Wednesday, February 14, 2007

Shrinking

Carrie: First they want you to come there two times a week, then three times a week, and eventually you're starting every sentence with 'my therapist says... '
Miranda: My therapist says that's a very common fear.
Sex In The City

It seems like a dodgy mental health time for many people I know. So I was thinking about how hard it is to find a decent therapist/ psychologist/ psychiatrist / counsellor. Particulalry if you are queer, or kinky, or a whore, or have some combination of these qualities. A lot of sex workers and a lot of BDSMers have identified having therapists see their sex work/ kink as either a symptom of poor mental health (you don't like yourself very much, hense this destructive behaviour) or creating the conditions for the poor mental health (you do these destructive behaviours, and screw yourself up in the process). Of course, having your choices and identity seen as pathology is incredibly patronising, and doesn't bode well for the therapy relationship. Ideally, a therapist should treat you with 'unconditional positive regard' or absolute respect for who and what you are - from that point, and continued respectful behaviour, such as not giving advice, or trying to get you to stop doing anything in particular - means that you can get the most out of the therapy (ei.e. greater self awareness and hopefully emerging from that a greater capacity for control over your own life and better self regard).

The really hard thing for most of us, even if we are used to and good at educating outsiders about our lives and communities, is to do sex work 101, kink 101 or queer 101 when we are in distress and just want to get our support needs met.

Bigotted therapists need to challenge their own judgements - and either proactively educate themselves about diversity, or acknowledge that their prejudices stand in the way of them being effective, and change careers. I wouldn't suggest sex work though, you need to be pretty comfortable with diversity. Maybe stocking supermarket shelves at midnight - not much in the way of people skills required.

Other things can get in the way of therapy feeling useful, can include fear of psychodynamic therapy - that whole lying on the couch, reliving every single painful episode in your life to date approach - which is sedom used these days, with CBT and other more in-the-moment approaches far more common. Also, fear of the often truly scary experience of dealing with your own issues - and the really hard work involved in changing unhelpful patterns, of having to examine your own stuff. I can also identify with a fear of lose of control, of letting a stranger into your internal landscape.

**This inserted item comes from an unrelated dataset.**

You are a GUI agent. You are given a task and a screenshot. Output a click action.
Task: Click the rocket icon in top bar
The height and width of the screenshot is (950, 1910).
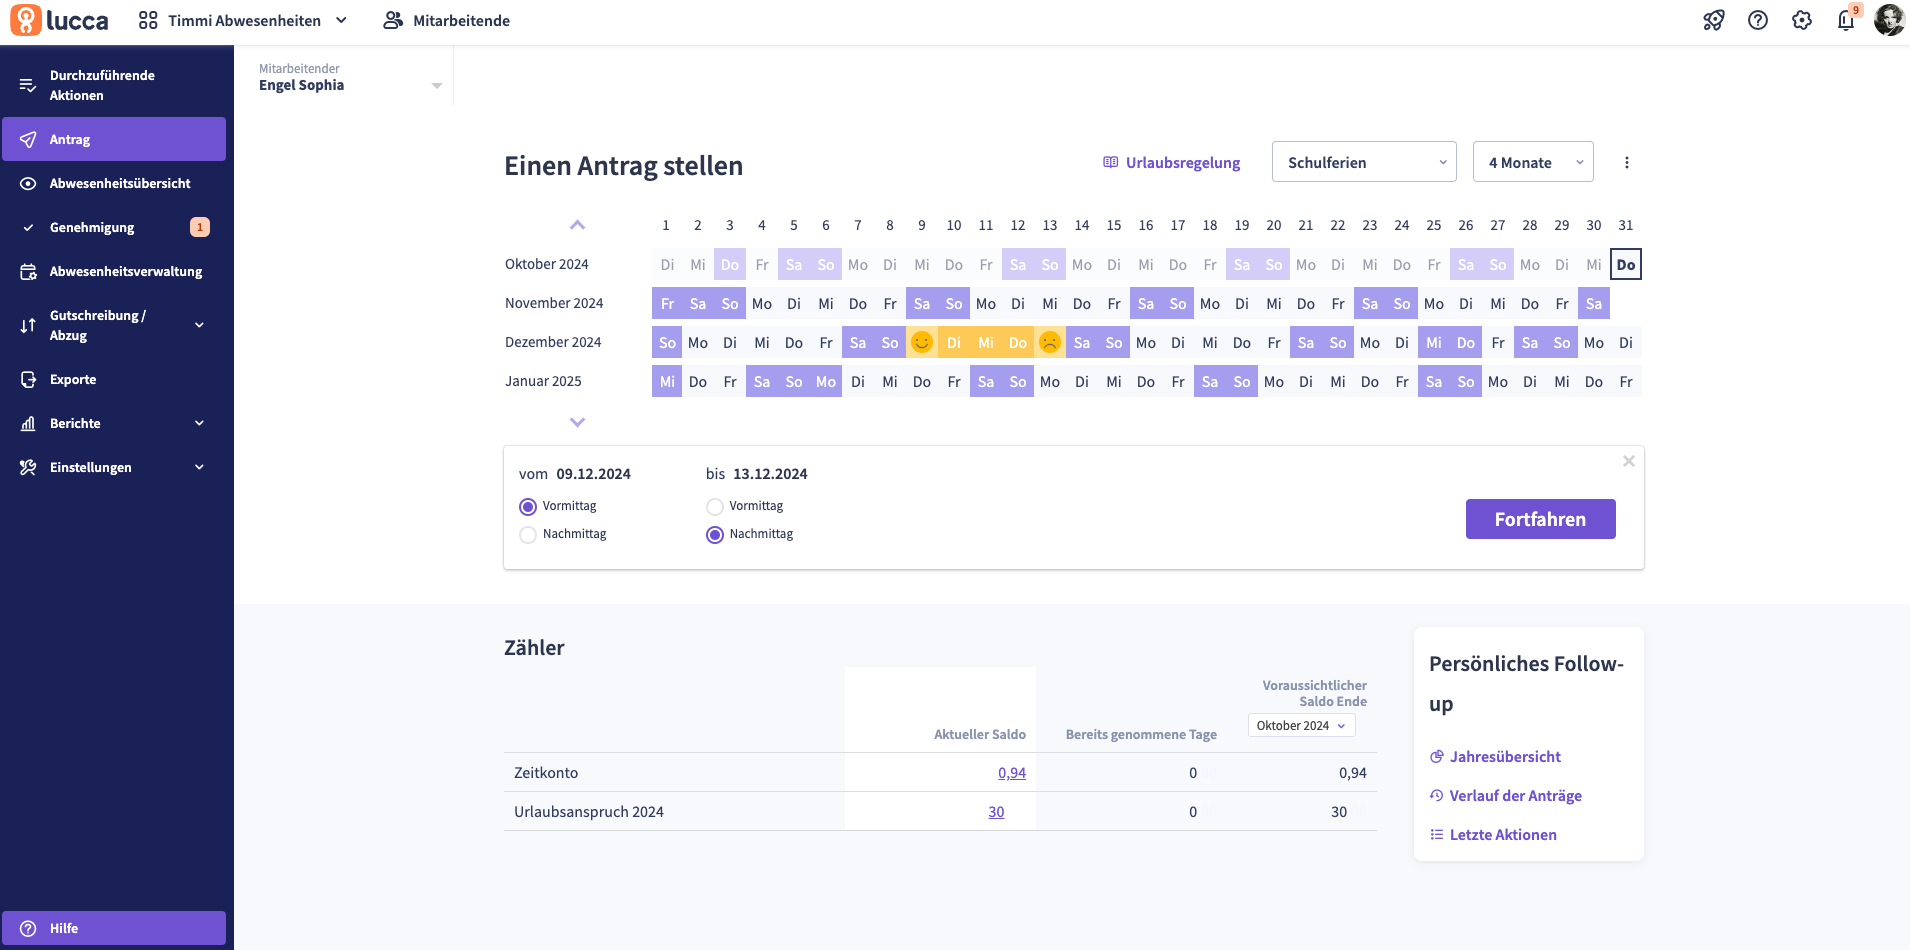(x=1714, y=20)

However, I've found taking charge of the therapy process - really taking a good hard look at my own issues within that context - and leading it, with much honesty, rigour and being able to articulate what changes I want for myself has been ultimately empowering. It has been helpful that I am really analytical to begin with, and like a dog with a bone when there is something I don't quite understand. And there is still enough middle class attachment to notions of dignity, which means I'd prefer to tackle all the demons of my psyche within the therapy space than metaphorically be bleeding all over the shop in other areas of my life. I have an absolute fear that I'm the only person in my life that isn't aware that I'm acting out my mental health issues all the time in public.


When first seeing a therapist, I've found it useful to articulate what I want to happen - that my decisions about sex work are off limits, and about what I wanted to get out of the process. I've found doing my homework in between sessions - going after extra information on particular issues, and examining my value system in relation to things that have emerged in sessions - increases my sense of control over the process, and generally makes me feel empowered. Also, most therapists would tell you that your independence is an important part of the process.